Em seu governo, Trump propôs grandes cortes na ciência e tecnologia em
quase todos os anos, mas parlamentares republicanos que não eram extremistas
vetaram essas reduções no orçamento. Desta vez, porém, seria diferente, porque
o Partido Republicano se tornou um culto pessoal de Trump. Pior, o partido
declarou uma jihad contra as universidades, inclusive as instituições de ponta,
que expandem os limites do conhecimento, atraem os melhores talentos do mundo e
sustentam a vantagem competitiva do país.
Ainda pior, Trump está comprometido a enfraquecer o Estado de Direito,
tanto interna quanto externamente. O longo histórico de Trump de se recusar a
pagar fornecedores e contratados fala sobre seu caráter: ele é um valentão, que
usará qualquer poder que tiver para roubar quem puder.

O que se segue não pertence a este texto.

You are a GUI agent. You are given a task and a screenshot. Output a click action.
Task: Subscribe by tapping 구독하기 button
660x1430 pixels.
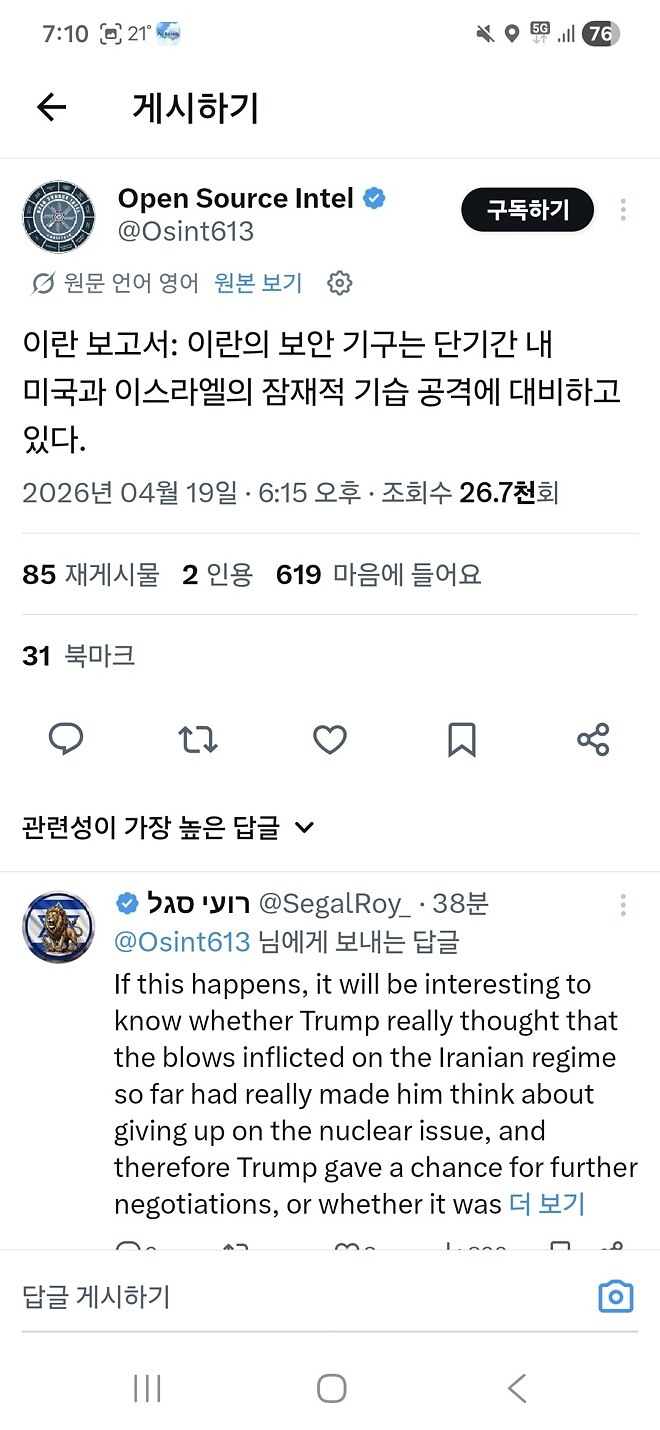click(x=527, y=210)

No entanto, o problema
se torna ainda maior quando ele apoia insurrecionistas violentos. O Estado de
Direito não é apenas algo que devemos valorizar por si só: é crucial para o bom
funcionamento da economia e da democracia.
Enquanto rumamos para o quarto trimestre de 2024, é impossível saber
quais choques a economia enfrentará nos próximos quatro anos. Uma coisa,
entretanto, é clara: a economia de 2028 estará muito mais forte, mais
igualitária e mais resiliente se Kamala for eleita. (Tradução de Sabino Ahumada)
2 comentários:
Excelente! "Trump falhou miseravelmente na resposta à Covid-19, o que resultou em mais de 1 milhão de mortes. No momento em que os EUA precisavam desesperadamente de liderança, ele sugeriu que as pessoas injetassem água sanitária."
No Brasil, também Bolsonaro falhou miseravelmente na resposta à Covid, o que fez com que o Brasil, com 2,7% da população mundial, tivesse 10% dos mortos por Covid no mundo. Quando o Brasil precisava desesperadamente dum líder, o GENOCIDA dizia que a vacina transformava pessoas em jacarés, combatia as recomendações da OMS e oferecia cloroquina pras emas do Palácio, depois de nomear um general ignorante como Ministro da Saúde!
GENOCIDAS canalhas, Trump e Bolsonaro!
Como bem descreve o colunista, Trump é um covardão "que usará qualquer poder que tiver para roubar quem puder."